**Extract:**
The foetus and the corpse: where does identity begin and end?

There’s an interesting review in the London Review of Books (14 April) of After We Die: The Life and Times of the Human Cadaver by Norman Cantor. Here are just a few snapshots from the review by Steven Shapin. It’s not available online unless you hand over a wad at the subscription roadblock.

In the modern secular idiom the dead human body is just rapidly decaying meat, gristle, bone, fat and fluid. It has no consciousness of its circumstances … and can have no interest in its fate … The only value to be assigned to the corpse is its break-up value.

But those who affect this hard-headedness are rarely consistent in maintaining it. In one version of soft-headedness we seem to set a zero or even negative value on the corpse, since few of us try to realise its cash potential and most of us set aside significant sums just to dispose of it.

Secular modernists many of us may be, but we inhabit a culture whose institutionalised practices of death and the disposal of dead bodies have been shaped by beliefs that are neither modern nor secular.

**Problem details:**
Please continue the post on identity and the human corpse from its final sentence. The material that comes next isn't needed for this.

**Extracted material:**
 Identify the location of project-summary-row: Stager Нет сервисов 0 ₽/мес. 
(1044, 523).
==
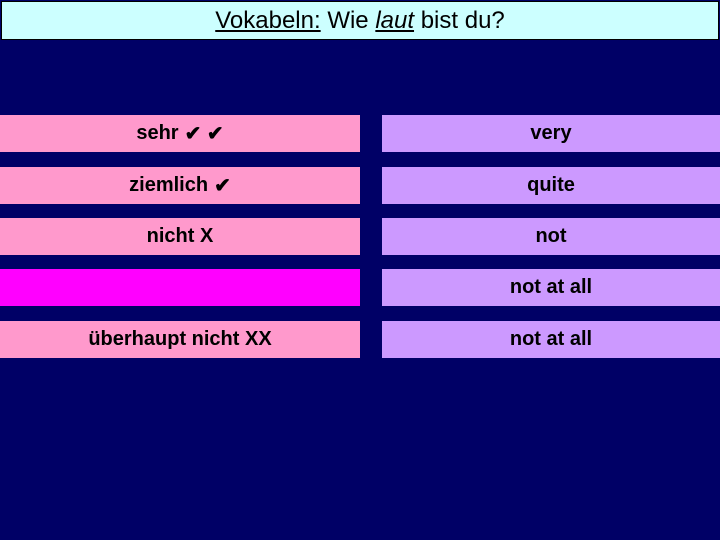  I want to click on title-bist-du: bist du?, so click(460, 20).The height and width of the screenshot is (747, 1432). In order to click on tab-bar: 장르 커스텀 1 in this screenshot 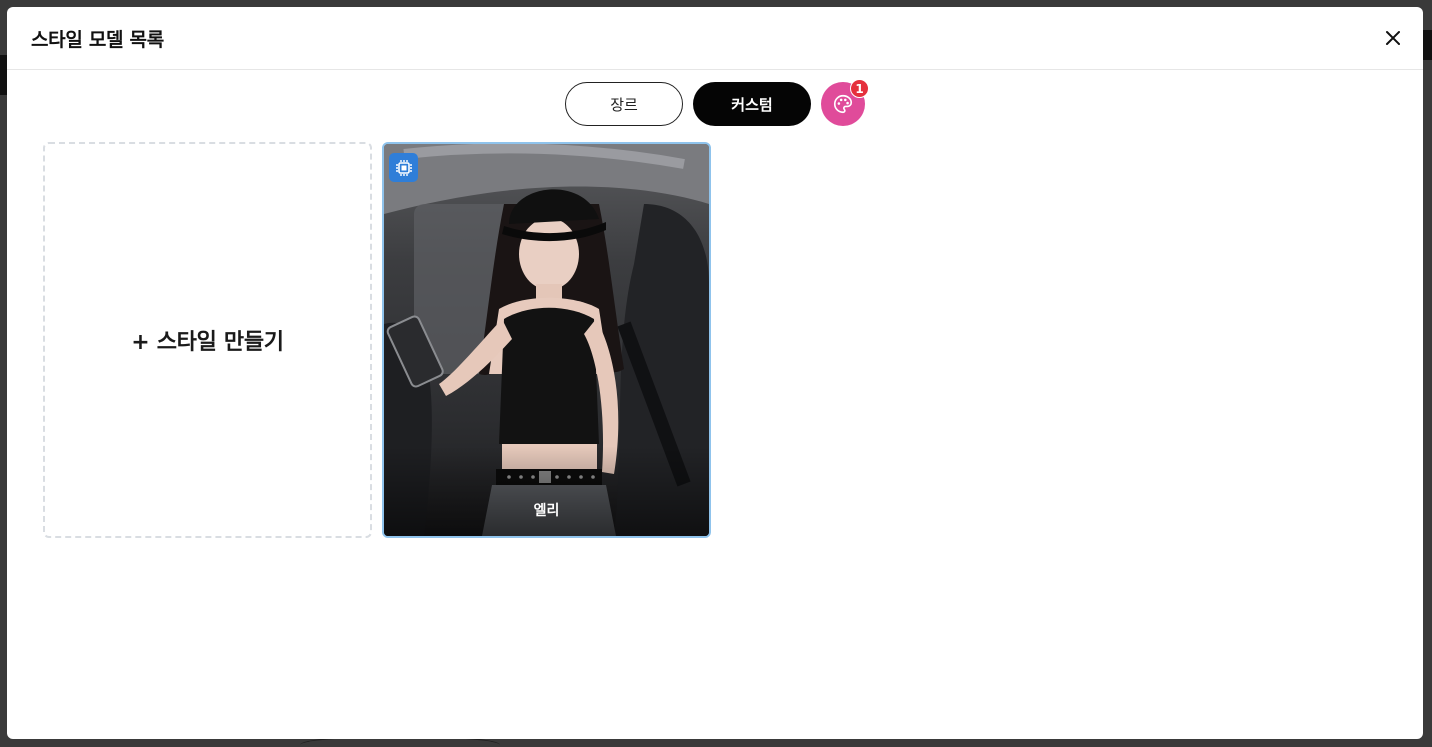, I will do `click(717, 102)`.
--
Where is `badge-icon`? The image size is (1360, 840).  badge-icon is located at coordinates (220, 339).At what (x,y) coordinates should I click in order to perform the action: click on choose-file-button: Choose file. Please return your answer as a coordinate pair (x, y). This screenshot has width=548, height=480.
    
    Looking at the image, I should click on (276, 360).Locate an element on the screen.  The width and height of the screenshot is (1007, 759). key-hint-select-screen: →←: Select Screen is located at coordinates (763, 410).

**Task output:**
[Rights of the corpse] proceed from the incoherence of our cultural attitudes to the corpse. We don’t think of it as a living agent, and we don’t think of it simply as a sack of chemicals, but as something which still has a measure of agency associated with it … Culturally we recognise the recently dead body of a friend or relative as some version of them: death does not immediately detach their personhood from their remains.

Cantor invites secularists who affect indifference as to what is done with their corpse to imagine how they’d feel if told their dead bodies would be dragged naked through the streets with a sign bearing their name and then fed to the pigs.

It’s a good point. But I find it very easy to get my head around the idea of direct cremation – sans violation, flames not pigs – followed by a corpse-free commemorative event, and so do an increasing number of other people, especially in the US. I’m very surprised that a modern secular country like Britain hasn’t taken to it far more readily.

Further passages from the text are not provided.